1

My development environment is a single-user workstation with 4 cores but not running Spark or HDFS. I have a CSV file that's too big to fit in memory. I want to save it as a parquet file and analyze it locally using existing tools, but have the ability to move it to the Spark cluster in the future and analyze it with Spark.

Is there any way to do this row-by-row without moving the file over to the Spark cluster?

I'm looking for a pure-python solution that does not involve the use of Spark.

vy32
  • 26,286
  • 33
  • 110
  • 218
  • Have a look into this thread, it may answer your question https://stackoverflow.com/questions/42900757/sequentially-read-huge-csv-file-in-python – ascripter Jan 25 '18 at 17:53
  • Can you please mention why are you concerned about moving the file to the Spark Cluster? – Ahmed Kamal Jan 25 '18 at 21:07
  • 1
    Possible duplicate of [How to save a huge pandas dataframe to hdfs?](https://stackoverflow.com/questions/47393001/how-to-save-a-huge-pandas-dataframe-to-hdfs) – Alper t. Turker Jan 25 '18 at 23:59
  • 1
    Not a duplicate, as I want to do this without spark and without HDFS. – vy32 Jan 26 '18 at 00:33

2 Answers2

1

There is no issue with reading files large than memory. Spark can handle cases like this, without any adjustments, and

spark.read.csv(in_path).write.parquet(out_path)
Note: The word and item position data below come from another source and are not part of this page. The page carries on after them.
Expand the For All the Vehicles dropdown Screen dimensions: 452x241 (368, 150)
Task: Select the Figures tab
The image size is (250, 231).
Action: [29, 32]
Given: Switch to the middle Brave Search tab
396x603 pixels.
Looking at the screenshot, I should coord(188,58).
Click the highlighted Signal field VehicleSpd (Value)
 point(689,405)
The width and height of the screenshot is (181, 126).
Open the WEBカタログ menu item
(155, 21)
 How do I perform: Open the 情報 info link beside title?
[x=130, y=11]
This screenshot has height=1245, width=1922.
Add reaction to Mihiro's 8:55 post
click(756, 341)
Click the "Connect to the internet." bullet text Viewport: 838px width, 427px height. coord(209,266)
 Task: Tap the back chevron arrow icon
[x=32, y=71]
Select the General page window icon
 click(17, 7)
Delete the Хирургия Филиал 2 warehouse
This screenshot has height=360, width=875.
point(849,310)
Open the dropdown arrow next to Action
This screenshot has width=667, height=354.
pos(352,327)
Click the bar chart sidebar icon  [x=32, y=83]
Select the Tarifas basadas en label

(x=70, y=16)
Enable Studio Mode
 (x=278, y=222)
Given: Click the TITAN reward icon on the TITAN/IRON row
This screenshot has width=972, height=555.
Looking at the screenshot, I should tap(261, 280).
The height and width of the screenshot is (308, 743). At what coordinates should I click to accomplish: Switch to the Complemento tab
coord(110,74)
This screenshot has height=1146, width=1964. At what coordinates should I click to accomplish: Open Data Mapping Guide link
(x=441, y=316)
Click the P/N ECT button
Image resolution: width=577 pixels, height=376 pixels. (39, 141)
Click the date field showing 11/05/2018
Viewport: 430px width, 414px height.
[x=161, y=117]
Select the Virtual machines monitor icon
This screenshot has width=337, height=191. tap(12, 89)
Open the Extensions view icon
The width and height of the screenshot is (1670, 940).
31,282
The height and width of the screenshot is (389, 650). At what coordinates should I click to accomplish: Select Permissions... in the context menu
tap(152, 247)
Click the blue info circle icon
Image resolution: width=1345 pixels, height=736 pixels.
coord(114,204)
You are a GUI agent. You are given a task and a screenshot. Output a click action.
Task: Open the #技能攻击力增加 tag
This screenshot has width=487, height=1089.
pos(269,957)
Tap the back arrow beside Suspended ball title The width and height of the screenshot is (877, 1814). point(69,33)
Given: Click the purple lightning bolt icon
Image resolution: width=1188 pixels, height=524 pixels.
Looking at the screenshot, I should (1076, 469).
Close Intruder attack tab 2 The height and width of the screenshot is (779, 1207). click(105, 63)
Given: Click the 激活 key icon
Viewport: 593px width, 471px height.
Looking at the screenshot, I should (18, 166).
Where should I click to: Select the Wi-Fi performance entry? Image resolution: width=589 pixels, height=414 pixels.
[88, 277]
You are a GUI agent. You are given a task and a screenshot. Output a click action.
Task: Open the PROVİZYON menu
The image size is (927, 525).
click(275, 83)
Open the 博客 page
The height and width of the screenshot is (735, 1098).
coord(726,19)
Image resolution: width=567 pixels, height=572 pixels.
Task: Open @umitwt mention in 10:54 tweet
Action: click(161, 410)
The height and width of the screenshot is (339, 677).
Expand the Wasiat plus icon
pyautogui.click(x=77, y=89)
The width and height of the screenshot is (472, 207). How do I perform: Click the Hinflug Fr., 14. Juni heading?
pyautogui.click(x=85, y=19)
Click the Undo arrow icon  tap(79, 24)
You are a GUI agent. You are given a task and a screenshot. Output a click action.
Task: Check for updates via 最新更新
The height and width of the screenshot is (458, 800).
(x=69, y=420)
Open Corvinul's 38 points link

will work just fine, as long as you don't use unsplittable compression for the input (gzip for example).

Alper t. Turker
  • 32,514
  • 8
  • 78
  • 112
0

The pyarrow.parquet function write_to_dataset() looks like it may do this. https://arrow.apache.org/docs/python/parquet.html#writing-to-partitioned-datasets

However I can't find detailed documentation for this function at the moment - you may need to look at the source code to see what it does. https://github.com/apache/arrow/blob/master/python/pyarrow/parquet.py, line 1154 at time of writing.

The pyarrow.parquet.ParquetWriter object might also do it..

DavidH
  • 1